→ SOURCE DOCUMENT:
Fastly may have set up a team to run its Asia-Pacific (APAC) business just under a year ago, but the company’s founder Artur Bergman believes the content delivery network (CDN) supplier’s developer roots will give it an edge over rivals.
Like other CDN players, Fastly has branched out to offer edge compute and security services to help enterprises speed up and run applications at edge locations while fending off cyber threats, including distributed denial of service (DDoS) attacks.
But it thinks differently in those investments, focusing on efforts to scale its points of presence (POPs) both horizontally and vertically, preventing data leakages and supporting the WebAssembly language that brings new capabilities and additional security features to cloud-native developers.
In an interview with Computer Weekly in Singapore, Bergman, who is also Fastly’s chief architect, discusses the company’s competitive play, its investments in APAC and new capabilities that customers can expect next year.
Tell us more about Fastly, its focus on developers and how it is competing against Cloudflare, Akamai and others in the market.
Bergman: We founded the company in 2011, but our story goes back to 2008 when I was CTO of a company called Wikia, which is now Fandom. We built wikis and we wanted our wikis to run fast around the world.
The content of wikis doesn’t change very often, but when a user edits a wiki, the content has to change immediately. We wanted to cache the content at the edge, but none of the providers could guarantee fast cache invalidation. So, we ended up building our own small CDN.
In 2011, I left Wikia to start Fastly and Wikia became our anchor customer. The idea was that we should be flexible enough so that no one should feel the need to build their own CDN. We should provide enough control to our customers so that they can treat the edge as their own.

→ PROBLEMS TO SOLVE:
**a.** In the Fastly interview, duplicate the passage that begins at the words "But it thinks" and stops after the words "expect next year.".
**b.** According to the Fastly interview, which company was Artur Bergman CTO of in 2008?
**c.** Take the Fastly interview further, picking up after its last sentence.

→ DATASET EXCERPT:

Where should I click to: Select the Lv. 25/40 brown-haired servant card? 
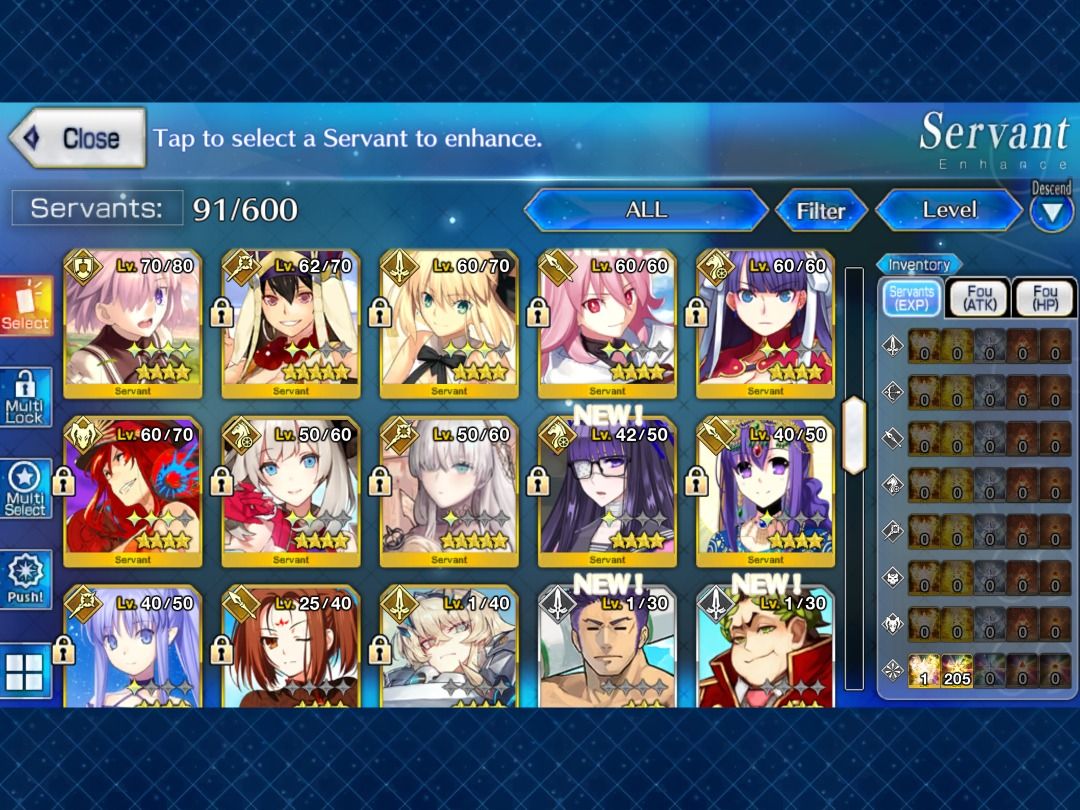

→ THE REPLIES:
**a.**
But it thinks differently in those investments, focusing on efforts to scale its points of presence (POPs) both horizontally and vertically, preventing data leakages and supporting the WebAssembly language that brings new capabilities and additional security features to cloud-native developers.
In an interview with Computer Weekly in Singapore, Bergman, who is also Fastly’s chief architect, discusses the company’s competitive play, its investments in APAC and new capabilities that customers can expect next year.

**b.** Wikia, which is now Fandom.

**c.**
From day one, we also had this dream of delivering full compute at the edge, but it took us 10 years to get to a point where we had the network and the technology to be able to deliver a solid compute environment at the edge, which we did in 2021.
We were developers but our competitors were not developer friendly at all – and they still kind of aren’t. We wanted to integrate the edge with our application to get the maximum benefit. We also focused on small files. Back then, CDNs were either optimised for a few files or large videos, but not billions of small files like user-generated content. We also went into API [application programming interface] caching, which was extremely important because most of those were small files. We built a different architecture to enable that.
Artur Bergman, Fastly
Our first customers were high-tech customers, but we soon expanded our reach to publishers who produced segmented or small videos that worked well with our architecture, notably through request collapsing, a kind of global application level multicast. So, regardless of the number of requests you get for a new object, we only go back to the origin once. We also looked at e-commerce which drove us to invest more in security. That led to the Signal Sciences acquisition to beef up our security story.
What about the larger enterprise space now that you’ve got a security portfolio in the fold? What sorts of workloads are enterprises running on your platform?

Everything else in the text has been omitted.